Balance aids used in daily life and rehabilitation centres are useful but far from perfect. Canes, walkers, crutches and hand rails alter posture and prevent you from being able to use your hands for actions such as opening doors, carrying groceries or picking up the phone. More advanced aids, such as mobile bodyweight support systems or robotic walkers, also take up a lot of space or can only be used in specific environments. Led by professor Heike Vallery, Andrew Berry, Daniel Lemus and Saher Jabeen, researchers at TU Delft's BioMechanical Engineering department, developed the GyBAR: a backpack-like portable robot that supports balance during rehabilitation.
The backpack contains a gyroscopic actuator - a rotating disc repositionable by electric motors - that supports balance in a variety of activities and environments, leaving hands free. The results of initial experiments with humans and potential end users have been published in Nature Scientific Reports.
Risks of falling
Falling is the leading cause of accident-related injuries in all age groups, but is especially dangerous for people suffering from conditions that affect motor skills or lead to sensory or cognitive impairments. Adults over 65 years old are at high risk of serious injury when they fall; if they suffer a hip fracture, they also have a 25 per cent chance of dying from their injuries within six to 12 months of the fall.
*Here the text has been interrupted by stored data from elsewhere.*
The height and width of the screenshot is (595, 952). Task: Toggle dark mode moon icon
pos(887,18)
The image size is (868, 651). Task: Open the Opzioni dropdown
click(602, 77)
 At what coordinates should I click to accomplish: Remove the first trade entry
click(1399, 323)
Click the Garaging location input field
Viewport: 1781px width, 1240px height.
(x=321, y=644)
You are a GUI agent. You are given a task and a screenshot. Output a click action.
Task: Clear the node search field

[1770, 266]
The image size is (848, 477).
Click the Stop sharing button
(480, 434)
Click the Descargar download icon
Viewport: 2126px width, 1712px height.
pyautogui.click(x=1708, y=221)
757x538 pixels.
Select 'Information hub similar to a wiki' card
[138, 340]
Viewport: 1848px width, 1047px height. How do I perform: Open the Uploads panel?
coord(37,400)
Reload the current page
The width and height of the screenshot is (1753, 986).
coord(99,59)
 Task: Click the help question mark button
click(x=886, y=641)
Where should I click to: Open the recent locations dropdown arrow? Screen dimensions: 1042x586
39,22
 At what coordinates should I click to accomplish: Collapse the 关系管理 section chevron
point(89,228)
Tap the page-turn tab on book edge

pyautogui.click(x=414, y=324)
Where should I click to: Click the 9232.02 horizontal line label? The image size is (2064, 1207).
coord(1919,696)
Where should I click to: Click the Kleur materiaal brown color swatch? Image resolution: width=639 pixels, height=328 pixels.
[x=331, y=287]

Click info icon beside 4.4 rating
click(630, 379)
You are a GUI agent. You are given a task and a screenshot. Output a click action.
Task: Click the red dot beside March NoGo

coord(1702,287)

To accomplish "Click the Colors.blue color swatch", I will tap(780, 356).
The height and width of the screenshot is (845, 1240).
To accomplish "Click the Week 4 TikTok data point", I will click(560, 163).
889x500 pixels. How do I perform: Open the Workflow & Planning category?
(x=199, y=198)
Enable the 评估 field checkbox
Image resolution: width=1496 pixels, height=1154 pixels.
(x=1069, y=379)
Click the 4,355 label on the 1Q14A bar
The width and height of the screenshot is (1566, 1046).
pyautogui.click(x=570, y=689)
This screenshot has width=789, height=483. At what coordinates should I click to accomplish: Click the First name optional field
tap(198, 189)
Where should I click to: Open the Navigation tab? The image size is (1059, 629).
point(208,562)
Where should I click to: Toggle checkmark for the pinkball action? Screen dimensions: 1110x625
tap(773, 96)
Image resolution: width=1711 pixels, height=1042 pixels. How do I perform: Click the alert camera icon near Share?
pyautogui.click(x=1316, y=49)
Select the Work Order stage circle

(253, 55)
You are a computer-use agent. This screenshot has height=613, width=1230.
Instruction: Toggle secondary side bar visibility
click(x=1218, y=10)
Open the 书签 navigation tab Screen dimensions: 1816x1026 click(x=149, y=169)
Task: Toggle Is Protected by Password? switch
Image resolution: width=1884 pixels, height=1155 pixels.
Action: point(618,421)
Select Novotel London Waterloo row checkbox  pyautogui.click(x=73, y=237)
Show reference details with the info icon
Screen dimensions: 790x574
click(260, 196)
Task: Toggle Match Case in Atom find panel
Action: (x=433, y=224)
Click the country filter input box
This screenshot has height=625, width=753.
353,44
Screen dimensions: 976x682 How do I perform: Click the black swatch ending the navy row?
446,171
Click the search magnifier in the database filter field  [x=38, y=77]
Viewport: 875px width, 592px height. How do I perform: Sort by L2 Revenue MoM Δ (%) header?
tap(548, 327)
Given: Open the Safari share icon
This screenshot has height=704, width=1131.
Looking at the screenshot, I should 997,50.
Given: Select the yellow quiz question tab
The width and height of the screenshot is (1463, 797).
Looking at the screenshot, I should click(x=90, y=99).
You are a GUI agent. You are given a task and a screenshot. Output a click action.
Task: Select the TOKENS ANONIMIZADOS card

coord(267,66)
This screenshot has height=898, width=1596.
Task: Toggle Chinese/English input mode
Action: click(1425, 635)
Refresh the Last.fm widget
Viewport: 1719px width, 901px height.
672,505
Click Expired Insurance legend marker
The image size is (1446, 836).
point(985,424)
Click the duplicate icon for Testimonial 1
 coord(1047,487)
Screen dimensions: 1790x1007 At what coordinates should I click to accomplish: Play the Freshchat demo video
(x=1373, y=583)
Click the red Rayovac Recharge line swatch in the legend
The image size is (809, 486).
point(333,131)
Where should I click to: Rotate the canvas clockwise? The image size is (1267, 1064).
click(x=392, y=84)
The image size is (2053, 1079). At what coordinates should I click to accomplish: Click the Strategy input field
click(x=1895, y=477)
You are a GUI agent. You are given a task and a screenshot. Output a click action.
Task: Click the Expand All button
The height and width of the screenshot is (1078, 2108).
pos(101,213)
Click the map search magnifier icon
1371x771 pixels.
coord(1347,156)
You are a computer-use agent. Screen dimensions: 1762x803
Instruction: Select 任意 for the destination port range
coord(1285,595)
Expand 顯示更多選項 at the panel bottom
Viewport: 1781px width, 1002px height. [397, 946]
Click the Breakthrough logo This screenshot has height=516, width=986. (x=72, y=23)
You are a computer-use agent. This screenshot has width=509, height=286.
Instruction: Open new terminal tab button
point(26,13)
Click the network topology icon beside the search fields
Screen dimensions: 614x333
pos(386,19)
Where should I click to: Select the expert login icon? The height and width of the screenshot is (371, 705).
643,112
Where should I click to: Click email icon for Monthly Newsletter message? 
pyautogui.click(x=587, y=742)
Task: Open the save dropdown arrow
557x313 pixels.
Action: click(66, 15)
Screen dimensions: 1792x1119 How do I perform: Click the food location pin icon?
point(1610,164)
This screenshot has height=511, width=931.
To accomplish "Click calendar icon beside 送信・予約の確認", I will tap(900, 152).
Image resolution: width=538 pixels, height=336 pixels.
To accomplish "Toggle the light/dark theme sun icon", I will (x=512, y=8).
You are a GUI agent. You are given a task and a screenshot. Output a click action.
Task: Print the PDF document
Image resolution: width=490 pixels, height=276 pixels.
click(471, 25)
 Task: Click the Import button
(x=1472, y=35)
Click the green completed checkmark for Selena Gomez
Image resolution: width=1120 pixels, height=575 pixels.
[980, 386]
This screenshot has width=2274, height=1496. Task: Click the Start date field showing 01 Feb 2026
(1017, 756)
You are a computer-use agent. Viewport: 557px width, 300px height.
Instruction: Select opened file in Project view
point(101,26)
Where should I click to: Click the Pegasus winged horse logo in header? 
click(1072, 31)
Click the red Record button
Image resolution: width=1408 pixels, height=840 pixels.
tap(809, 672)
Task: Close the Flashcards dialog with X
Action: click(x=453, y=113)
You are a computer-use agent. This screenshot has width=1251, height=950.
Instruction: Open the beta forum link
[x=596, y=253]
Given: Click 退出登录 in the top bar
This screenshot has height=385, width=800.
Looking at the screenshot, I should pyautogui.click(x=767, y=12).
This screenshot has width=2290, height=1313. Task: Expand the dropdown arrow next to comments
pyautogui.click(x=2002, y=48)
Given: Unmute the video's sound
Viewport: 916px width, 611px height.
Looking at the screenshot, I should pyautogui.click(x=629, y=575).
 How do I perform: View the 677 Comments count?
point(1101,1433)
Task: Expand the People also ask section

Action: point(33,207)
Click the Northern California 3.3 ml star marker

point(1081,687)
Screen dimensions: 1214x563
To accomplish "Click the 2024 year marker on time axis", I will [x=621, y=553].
For the development of an assistive device that supports balance and leaves the hands free while being able to automatically detect and correct instability, wearable robotics has great potential.
Inspiration from space
To develop the GyBAR, inspiration came from space: satellites are capable of changing their orientation in space without using force or moment relative to their surroundings (Figure 1). Moment can be exerted on a satellite (or on the human body) by changing the angular momentum of internal flywheels, achieving or preventing a certain rotation. One technique for this uses the so-called gyroscopic effect, which can be observed in spinning spinning tops, which resist the effect of gravity (Figure 2). Researchers at TU Delft have managed to build an actuator based on the gyroscopic effect, which is usually used in sensors (think, for example, of the gyroscope sensor in a mobile phone, which measures movements).
Partners
Researchers Andrew Berry, Daniel Lemus and Saher Jabeen developed the GyBAR under the guidance of Professor Heike Vallery and Frans van der Helm, and in collaboration with Westland Orthopaedics BV, DEMO (Electronic and Mechanical Development Service) and Hyperion Technologies BV. The clinical evaluation of the GyBAR was conducted in collaboration with the Max Näder Center for Rehabilitation Technologies and Outcomes Research at the Shirley Ryan AbilityLab in Chicago and with rehabilitation physician Carel Meskers of the VUmc.